Michael Barone '66 says The Almanac of American Politics was born one night in 1963 at a reception for newly elected editors of The Harvard Crimson. Barone, the principal author of the Almanac, remembers meeting Grant Ujifusa '64 that evening and asking him about his home town.
"Worland, Wyoming," Ujifusa said.
"That's the western terminus of U.S. Route 16, isn't it?" Barone said.
"Yes," Ujifusa said, stunned by his new acquaintance's knowledge of that esoteric fact, "it is."
So when Ujifusa began to organize a directory of Congressmen and Senators to aid the protest against the American invasion of Cambodia in 1970, he asked Barone to help compile it. "He knew I liked facts and figures," Barone says.
That predilection for information-collection, combined with a $10,000 advance from a small Boston publisher, translated into the first Almanac in 1972. That first edition set a style that Barone and Ujifusa have followed and expanded in five subsequent Almanacs. The book contains a 1500-word profile of each member of Congress and his districts, lists of members' stands on several key issues, ratings by major political action groups and biographical data. Barone has written all of it (Ujifusa edits) since the first edition.
"I used to travel around a lot," Barone says. He has visited 403 of the 435 districts, doing most of the traveling in the early 70s in a much-loved 1970 Chevy. "I wanted to see how people live, what the Walthams of the world are like, what it was like to live there."
For seven years, Barone has been a vice president of Peter D. Hart Associates, a polling firm in Washington, so the statistical side of the Almanac fir right in with his vocation. But he adds, "Any number is an inadequate description of reality. Numbers are a science, reality is an art." Barone, the Chevy and a good road-map turned Ujifusa's notion into a reality.

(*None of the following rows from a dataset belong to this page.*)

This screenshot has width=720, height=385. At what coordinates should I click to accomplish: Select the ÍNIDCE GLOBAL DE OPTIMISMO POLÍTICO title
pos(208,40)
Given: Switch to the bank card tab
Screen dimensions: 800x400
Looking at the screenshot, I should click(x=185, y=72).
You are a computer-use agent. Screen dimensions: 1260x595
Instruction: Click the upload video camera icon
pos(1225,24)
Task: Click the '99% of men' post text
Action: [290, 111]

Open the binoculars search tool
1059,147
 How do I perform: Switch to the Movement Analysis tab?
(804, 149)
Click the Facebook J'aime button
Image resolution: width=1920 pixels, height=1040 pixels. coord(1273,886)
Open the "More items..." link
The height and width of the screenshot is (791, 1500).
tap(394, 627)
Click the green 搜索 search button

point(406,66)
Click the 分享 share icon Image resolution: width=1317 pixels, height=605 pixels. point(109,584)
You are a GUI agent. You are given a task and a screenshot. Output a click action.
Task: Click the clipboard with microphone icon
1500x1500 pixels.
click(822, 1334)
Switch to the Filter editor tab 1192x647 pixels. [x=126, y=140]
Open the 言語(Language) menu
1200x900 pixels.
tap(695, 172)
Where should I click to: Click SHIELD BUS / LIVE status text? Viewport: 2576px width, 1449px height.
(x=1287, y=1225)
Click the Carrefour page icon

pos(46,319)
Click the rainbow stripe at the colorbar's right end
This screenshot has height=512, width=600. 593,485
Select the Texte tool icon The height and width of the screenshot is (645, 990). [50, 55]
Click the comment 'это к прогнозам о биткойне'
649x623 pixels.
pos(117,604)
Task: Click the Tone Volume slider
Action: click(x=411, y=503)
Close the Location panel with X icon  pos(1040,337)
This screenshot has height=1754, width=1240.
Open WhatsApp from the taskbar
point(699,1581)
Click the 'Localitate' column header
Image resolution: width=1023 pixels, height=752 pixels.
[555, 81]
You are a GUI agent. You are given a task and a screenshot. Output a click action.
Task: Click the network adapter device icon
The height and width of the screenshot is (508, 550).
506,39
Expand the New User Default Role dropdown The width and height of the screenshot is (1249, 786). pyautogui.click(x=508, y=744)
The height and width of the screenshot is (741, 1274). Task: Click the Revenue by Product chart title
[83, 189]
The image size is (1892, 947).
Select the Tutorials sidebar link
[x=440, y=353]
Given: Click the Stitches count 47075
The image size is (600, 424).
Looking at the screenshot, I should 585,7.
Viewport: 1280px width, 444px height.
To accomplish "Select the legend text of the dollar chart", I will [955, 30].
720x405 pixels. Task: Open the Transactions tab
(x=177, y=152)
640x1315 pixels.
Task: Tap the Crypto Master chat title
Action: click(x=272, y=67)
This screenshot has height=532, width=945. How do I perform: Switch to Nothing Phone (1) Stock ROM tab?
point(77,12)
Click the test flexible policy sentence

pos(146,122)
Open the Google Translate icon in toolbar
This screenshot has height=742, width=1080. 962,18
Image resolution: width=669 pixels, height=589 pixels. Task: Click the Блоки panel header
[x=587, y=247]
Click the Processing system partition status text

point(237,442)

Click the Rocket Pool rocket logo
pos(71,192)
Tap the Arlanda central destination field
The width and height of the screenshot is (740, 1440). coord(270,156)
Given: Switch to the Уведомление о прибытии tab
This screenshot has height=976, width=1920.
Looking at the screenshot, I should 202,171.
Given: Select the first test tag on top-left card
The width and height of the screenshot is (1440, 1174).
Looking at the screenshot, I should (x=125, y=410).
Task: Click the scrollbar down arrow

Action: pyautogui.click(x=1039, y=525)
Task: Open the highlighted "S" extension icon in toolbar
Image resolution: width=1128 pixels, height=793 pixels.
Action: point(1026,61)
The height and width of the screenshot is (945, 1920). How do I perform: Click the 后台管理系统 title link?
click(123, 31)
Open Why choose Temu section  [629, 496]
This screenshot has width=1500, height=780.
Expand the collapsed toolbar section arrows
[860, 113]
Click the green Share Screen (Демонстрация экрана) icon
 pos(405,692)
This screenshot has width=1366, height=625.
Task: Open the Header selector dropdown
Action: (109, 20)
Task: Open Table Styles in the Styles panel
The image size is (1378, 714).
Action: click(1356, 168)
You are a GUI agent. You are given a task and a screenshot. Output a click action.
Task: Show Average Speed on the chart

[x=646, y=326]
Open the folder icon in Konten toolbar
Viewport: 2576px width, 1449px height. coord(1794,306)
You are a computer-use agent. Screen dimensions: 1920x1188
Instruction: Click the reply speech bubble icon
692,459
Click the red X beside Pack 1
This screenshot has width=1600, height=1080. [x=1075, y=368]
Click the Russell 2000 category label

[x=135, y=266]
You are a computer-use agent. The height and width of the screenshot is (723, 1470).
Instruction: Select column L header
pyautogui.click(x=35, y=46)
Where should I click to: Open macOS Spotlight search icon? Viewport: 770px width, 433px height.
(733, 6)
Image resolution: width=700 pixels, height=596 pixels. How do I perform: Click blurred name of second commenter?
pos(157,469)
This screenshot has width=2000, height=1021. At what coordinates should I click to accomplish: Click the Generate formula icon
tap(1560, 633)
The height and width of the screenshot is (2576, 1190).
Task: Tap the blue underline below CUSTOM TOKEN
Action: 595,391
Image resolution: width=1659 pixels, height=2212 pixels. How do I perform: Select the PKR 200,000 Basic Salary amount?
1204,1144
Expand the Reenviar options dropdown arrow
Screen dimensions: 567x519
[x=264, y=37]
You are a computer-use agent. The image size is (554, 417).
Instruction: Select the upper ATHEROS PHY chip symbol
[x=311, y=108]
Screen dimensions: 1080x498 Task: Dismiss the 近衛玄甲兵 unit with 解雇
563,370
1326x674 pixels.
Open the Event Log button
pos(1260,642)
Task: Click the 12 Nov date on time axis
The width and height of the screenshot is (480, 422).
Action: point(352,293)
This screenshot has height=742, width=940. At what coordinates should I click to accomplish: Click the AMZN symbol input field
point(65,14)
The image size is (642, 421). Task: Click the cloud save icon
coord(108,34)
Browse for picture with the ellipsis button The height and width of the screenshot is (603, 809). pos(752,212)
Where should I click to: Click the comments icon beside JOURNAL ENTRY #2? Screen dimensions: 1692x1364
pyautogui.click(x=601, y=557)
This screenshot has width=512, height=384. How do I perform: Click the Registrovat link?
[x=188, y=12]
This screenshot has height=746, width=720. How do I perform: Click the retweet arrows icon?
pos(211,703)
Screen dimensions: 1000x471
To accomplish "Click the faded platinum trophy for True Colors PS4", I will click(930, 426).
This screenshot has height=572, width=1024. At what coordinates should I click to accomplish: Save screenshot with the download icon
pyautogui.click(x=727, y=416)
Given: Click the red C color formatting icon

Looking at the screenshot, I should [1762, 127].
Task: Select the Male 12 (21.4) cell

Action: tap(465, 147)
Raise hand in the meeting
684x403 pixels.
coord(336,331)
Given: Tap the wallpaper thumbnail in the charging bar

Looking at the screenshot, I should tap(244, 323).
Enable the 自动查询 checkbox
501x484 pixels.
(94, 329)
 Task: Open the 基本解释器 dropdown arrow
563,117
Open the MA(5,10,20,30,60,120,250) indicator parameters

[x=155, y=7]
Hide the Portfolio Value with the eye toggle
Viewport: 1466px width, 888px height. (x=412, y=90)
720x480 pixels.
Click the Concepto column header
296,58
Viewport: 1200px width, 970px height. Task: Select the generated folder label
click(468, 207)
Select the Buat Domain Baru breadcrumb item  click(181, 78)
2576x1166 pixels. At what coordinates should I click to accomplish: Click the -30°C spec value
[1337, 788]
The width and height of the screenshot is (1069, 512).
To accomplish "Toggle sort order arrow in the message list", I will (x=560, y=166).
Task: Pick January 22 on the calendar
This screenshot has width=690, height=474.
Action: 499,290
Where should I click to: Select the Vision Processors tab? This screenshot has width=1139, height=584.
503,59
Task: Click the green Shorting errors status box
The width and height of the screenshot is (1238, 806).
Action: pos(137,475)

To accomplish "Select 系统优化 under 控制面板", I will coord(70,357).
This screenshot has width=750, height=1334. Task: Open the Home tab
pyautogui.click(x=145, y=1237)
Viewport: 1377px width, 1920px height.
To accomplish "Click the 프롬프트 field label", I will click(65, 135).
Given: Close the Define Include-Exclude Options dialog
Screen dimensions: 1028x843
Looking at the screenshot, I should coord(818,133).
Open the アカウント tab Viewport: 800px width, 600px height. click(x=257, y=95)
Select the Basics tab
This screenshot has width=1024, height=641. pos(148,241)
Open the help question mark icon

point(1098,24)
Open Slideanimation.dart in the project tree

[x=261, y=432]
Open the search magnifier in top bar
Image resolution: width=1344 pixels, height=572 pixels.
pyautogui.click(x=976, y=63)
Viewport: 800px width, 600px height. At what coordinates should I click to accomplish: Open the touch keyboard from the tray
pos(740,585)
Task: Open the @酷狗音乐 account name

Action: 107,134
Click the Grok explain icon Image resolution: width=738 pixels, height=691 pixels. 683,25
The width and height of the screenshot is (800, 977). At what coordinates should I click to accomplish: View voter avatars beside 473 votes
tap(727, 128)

Barone started his career as a self-described "Information junkie" during his childhood in the Detroit suburbs. Census figures, he says, were a favorite toy. From Cranbrook prep school, he went to Harvard, wrote occasionally for The Crimson's editorial board and graduated magna cum laude in 1966. He passed through Harvard Law School three years later and then spent two years clerking for a federal judge in Detroit. But the information bug never left him. And the idea of the Almanac proved irresistible. "It's the sort of thing I always wanted to read, so I wrote it."
The book still maintains a hint of the political leanings that inspired its creation. The tone falls somewhere between wry-liberal and responsible-moderate, amiably contemptuous of extremists of the Right or Left. Barone himself says he has turned more conservative since the days of the Vietnam protests, but he still proudly describes himself as a Democrat. His concern for the future of his party has led him to several of the recent soul-searching seminar Democrats have held since their 1980 debacle.
His intuition and polling experience tell him that the much-heralded national shift to the right may prove more ephemeral than Republican politicians hope. Democrats, Barone says, will be able to use the Social Security issue to particular advantage in the 1982 Congressional elections. "When people start thinking about getting old, it's a very emotional thing. You can't see the social security issue without seeing King Lear. The Democrats can capitalize on that."
But in the long term, Barone says, Democrats must reevaluate their priorities, "do an inventory on the country." One issue on which he thinks Democrats might re-think their position is affirmative action, which, Barone says, "often holds society up to a standard that a fair society couldn't meet." Strict quotas and busing imply that the percentages of minorities in every school or profession should be exactly the same as those in the general population. And that, Barone says, is an unrealistic demand because "people don't distribute themselves in a random fashion." Instead, Barone thinks less rigid programs--like open housing--would offer more benefits to both the majority and minorities. Saying that "most Americans are uncomfortable with the idea of excluding anyone because of race," Barone says a renewed push to end housing discrimination would both appeal to free market economists and address long-standing inequities.
Barone tends to frame political issues within the broader perspective he draws from his research in census and polling figures. But for all his "macro" ideas, he has not let the change in the quality of his daily, "micro" relations with America's Congressmen and Senators escape his notice. At first, says Barone, he was a little-known figure on Capitol Hill. But as his book--with its circulation of about 50,000--has begun to become quite well-known in Washington, especially amoung journalists, he finds "they all treat me very nicely." The politicians didn't need an almanac to teach them that lesson.